Home > Reborn In Blue (Colors of Corruption #1)(9)

Reborn In Blue (Colors of Corruption #1)(9)
Author: M.J Knight

I’ve heard the stories of what that crazy old bastard likes to do to his enemies. It's not pretty. I have a feeling that, for Ayida, he would burn down the city. It's not like he has a lot left to live for. Better to keep the princess happy and stay on Old Man's good side. I guess I’ll be learning to hold my tongue better. I still wouldn’t mind using it on her, though. Even if she is bat shit crazy, she is hot as hell. I feel all the blood rush to my dick, just thinking about her beautiful angry face.

“What ya thinking about there, Hold?” Fletch’s mischievous eyes are on my crotch. Damn it. Caught tented in the front seat.

“Just an after-effect hard-on from getting hit. You know I like it rough.” He laughs, but I can tell he doesn’t believe that. Everyone knows I love my kink, but it would take more than a little slap to get me going. I don’t mind being in control, but sometimes it’s nice to let the reins go and let someone else be in charge.

“Sure, man. I get it. She is gorgeous. I doubt Old Man wants her to get messed up with us even if she is learning the business. He probably wants her with a nice guy that can be easily managed. You can look at her and tell she has had one too many assholes telling her what to do.” He isn’t wrong; she has been through some shit. That’s obvious, but I think Clint or Cole, hell, even Fletcher would be good for her. Not me, though. I’m too rough around the edges, and even if I like to be submissive in the bedroom, in real life, I have to be in control. It’s the only way to make sure everything gets done, and everyone stays alive. She’s had enough trauma in her life without me messing her up even more. She sure is beautiful, though.

“Dude, we all know you like her. You have to stop sabotaging yourself. You don’t have to be a jerkoff to everyone. You can have friends and more. She needs friends, and you are a good one to have when your head isn’t stuck up your ass.” I can feel Cole’s hard stare from the backseat. He doesn’t understand how hard it is. He is friendly, and people automatically feel at ease with him. He smiles, and women fall over themselves to be near him. I can’t blame them. He has that sweet, but “bad boy” look. I know what really happens. I let myself get close to someone, they find out what I’ve done… what I do… they see the darkness in me and run like the devil himself is chasing them.

After the years of chasing relationships, I’m finally okay with one-night stands and meaningless meetups. My brothers are the only people I need in my life.

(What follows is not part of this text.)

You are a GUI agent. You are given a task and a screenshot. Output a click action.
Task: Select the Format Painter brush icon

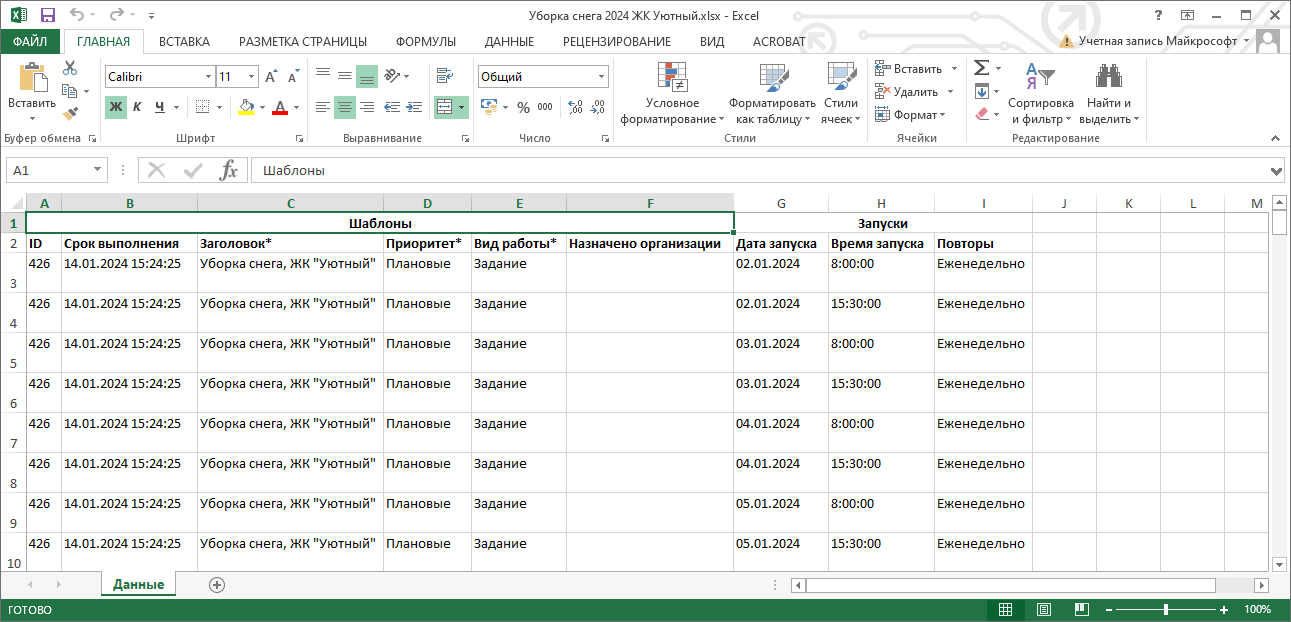(70, 114)
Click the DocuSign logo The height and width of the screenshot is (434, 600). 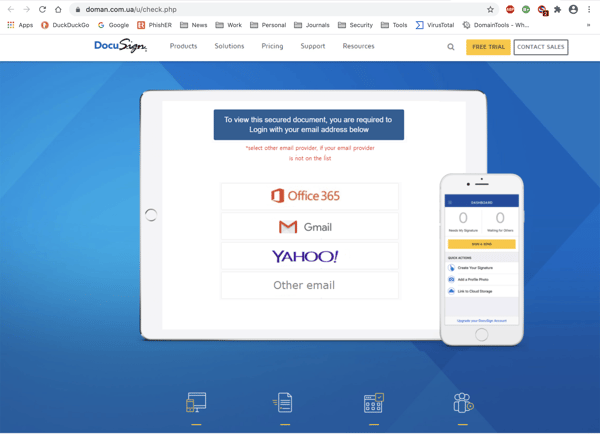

They talk a big game, but they haven’t had real relationships in years either. The difference between them and me, I like what I do, and then I feel bad about wanting it. Why am I so fucked in the head? Did my fucked-up parents mess me up, too? I’ve never told anyone how I feel about what I do. The guys have different feelings about the jobs we do. They never volunteer for the dirty work. They don’t mind the white-collar crime. Hell, they like kicking the shit out of any woman-beater that is brought to the Family’s attention, but that is about their limit to violence. My shadows run darker.

Maybe one day I’ll find another fucked up soul. For now, I’m good at keeping my distance and having my fun.

“All in your head again, huh? Let's just get done with today and see what we can get into tonight. “Fletcher will always be a college boy at heart. It's one of the reasons we simultaneously love and loathe him.

“Are we talking about a party or club? Do you think Clint would want to come after today? He might just want to chill at his place.” Cole might have the bad boy look, but he really is just a nerd that likes to stay home and play on his Xbox or master a new hobby. The man is a kick-ass cook after his year-long obsession with all things Bobby Flay. I think he's trying out sculpting now. He succeeds in everything he does. I’m not jealous, I’m proud.

I feel like we push each other, and that makes us better in different ways. We work best as a group. Cole is our nerdy-nice guy, Fletcher is the fun-outgoing guy, Clint is the big brother with an even bigger heart. Then there’s me. The fucked-up sadist and masochist rolled up in one. I’m the lucky one. I have these guys to keep me from spiraling. They help balance me out.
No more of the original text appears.